Drawn & Quarterly Showcase 3, Featuring: Geneviève Elverum, Sammy Harkham, Matt Broersma. Drawn and Quarterly, 2005. 96p, $14.95.

I’ve been real hit or miss with these Drawn & Quarterly Showcase annuals. Some artists I really like fall flat on their contributions. Jeffrey Brown’s part of the first volume felt like a bunch of half-formed strips scribbled off in a few moments, and Kevin Huizenga’s story in volume 2 left no impresssion on me whatsoever (thankfully by the time Or Else was solicited I had forgotten about his story and ordered the book based on a few online strips I found). And it probably doesn’t say much that I don’t remember any of the other artist involved.

Well, this time the inclusion of Sammy Harkham made me pick this up. I really enjoyed Harkham’s sailor story in Kramer’s Ergot 4, less so his story in Kramer’s Ergot 5. I haven’t seen any of his other work, so this was an opportunity to see something longer. I was not disappointed in the story, “Somersault”, included here. For me, it was the stand-out work, the one that makes this volume worthwhile. Harkham’s story consists of short fragments of the summer day-to-day life of a teenage girl named Iris (about 16 years old, I think). She has a kind of boyfriend, a secretly gay brother, a best friend whose brother recently died, and a friendly neighbor. She gets drunk, swims, walks around, sits around… There’s no real narrative drive to the story, it’s just quiet fragments. Such a structure could go horribly wrong, feel pointless or boring, but the beauty and subtlety of Harkham’s work makes this succeed.

On the subtlety, while in many artist’s hands the best friend’s loss of her brother would be a major plot element, discussed, emoted, the effects of it on the friend dealt with explicitly. Harkham treats it as many teenagers would. There’s no real discussion (we learn about it from the protagonists’ mother), instead we see the girl constantly wearing her brother’s old, beaten-up sneakers. Those sneakers are a quiet memory of the event. Her mother gets her new shoes and one night she throws them off a cliff into the sea.

The artwork is done with thin black lines and washes in various shades of peach. The characters are all rather bulky and bendy while the backgrounds are more realistic. Harkham uses a number of old comic conventions: when Iris and her friend get drunk little curly-cues and stars appear above their heads. It’s all really wonderful drawing/cartooning. He fits a lot of information into the small panels.

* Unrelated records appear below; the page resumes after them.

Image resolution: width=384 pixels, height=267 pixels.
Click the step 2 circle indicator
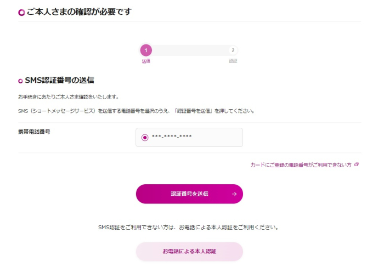tap(233, 50)
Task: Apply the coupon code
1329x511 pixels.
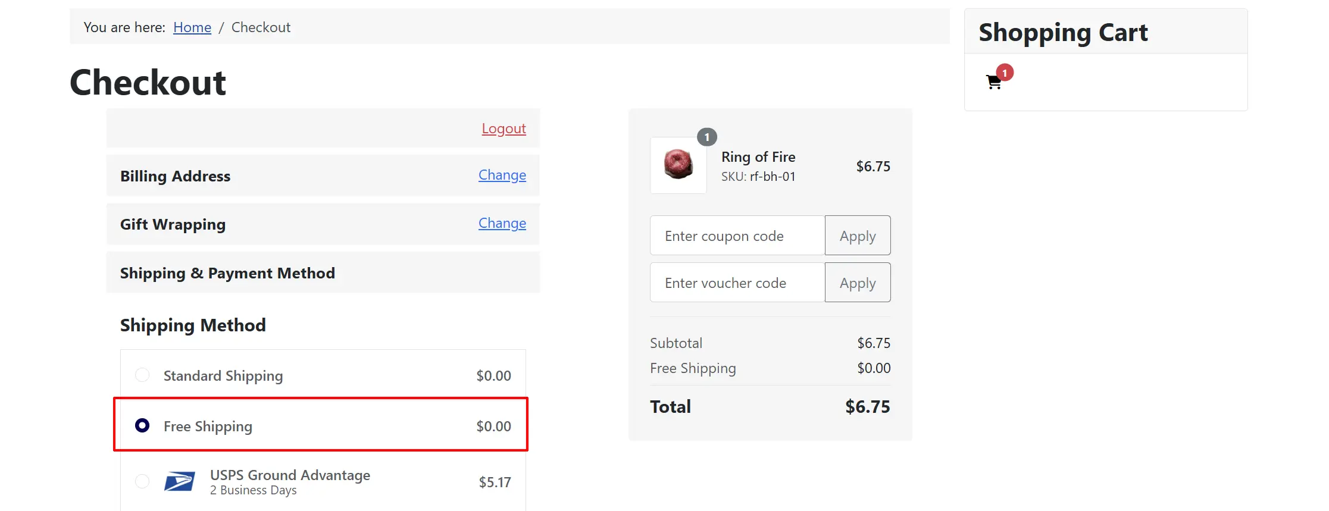Action: pos(858,236)
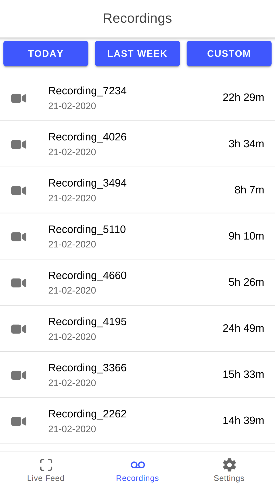Image resolution: width=275 pixels, height=489 pixels.
Task: Open the Recording_2262 entry name
Action: [87, 414]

The pages all keep to a steady 9 panel layout that is unwavering. Each moment is of the same size, everything becomes equal. Harkham never breaks the pattern; no event becomes more important than the next. Here’s a sample of one of the strips (click for a larger, better scan):

I’m eagerly awaiting Harkham’s forthcoming “Crickets” series from D+Q.

Geneviève Elarum’s colorful artwork is quite beautiful. It has a slightly asian appearance to it. Her story “We’re Wolf” begins with a 4 page sequence of a girl writhing around on her bed talking about depression. She hides her face in her pillow, the book she was reading falls to the floor, then an elephant comes out of her throat. She sees it out the window being ridden by a boy and goes to ride along with him. They ride and a red string, as if she were flying a kite, trails from her up into the sky (off the page). They leave the elephant and he dies. From there the story gets the girl and boy into the mountains where the boy disappears (well he just stops appearing in the story) and the girl has a brood of children that inexplicably (to me, at least) say “We’re wolf”. The End.

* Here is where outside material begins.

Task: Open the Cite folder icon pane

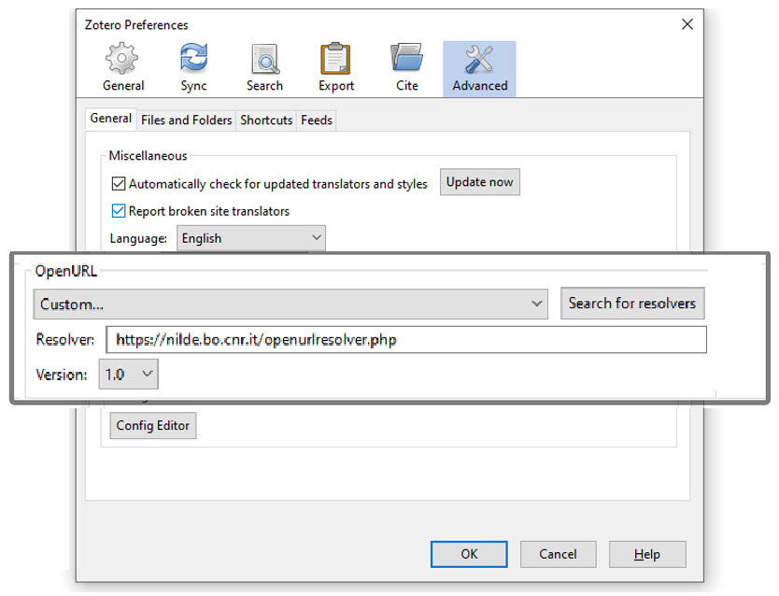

I can’t make much sense of the story. It seems disjointed in a way that I can’t find the connection, but the art and the layouts are nice for looking at. Elarum excels at tightly controlled movements between almost identical panels, such as the depression in bed scene, or a two page spread in 12 panels where she sites in a cave and her children appear inside her sleeping bag.

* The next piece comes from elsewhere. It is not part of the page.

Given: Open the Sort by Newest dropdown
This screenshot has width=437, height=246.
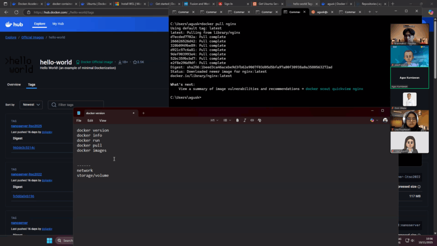Looking at the screenshot, I should click(32, 105).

Matt Broersma’s story is in two parts. It first tells of a ghost who gets a lounge singer to find and burn his murdered body so his spirit can be released. The second part goes back and tells the story of his murder, though focused through a peripheral character. The whole thing looks much like a bande dessinée. The layouts stick to two or three strips across the page (2 in the first part, 3 in the second part). The art too, in blacks, gray washes, and shades of olive green, looks European. The color scheme creates a feeling of the past, drab and grey like an old movie. I was rather bored by the story.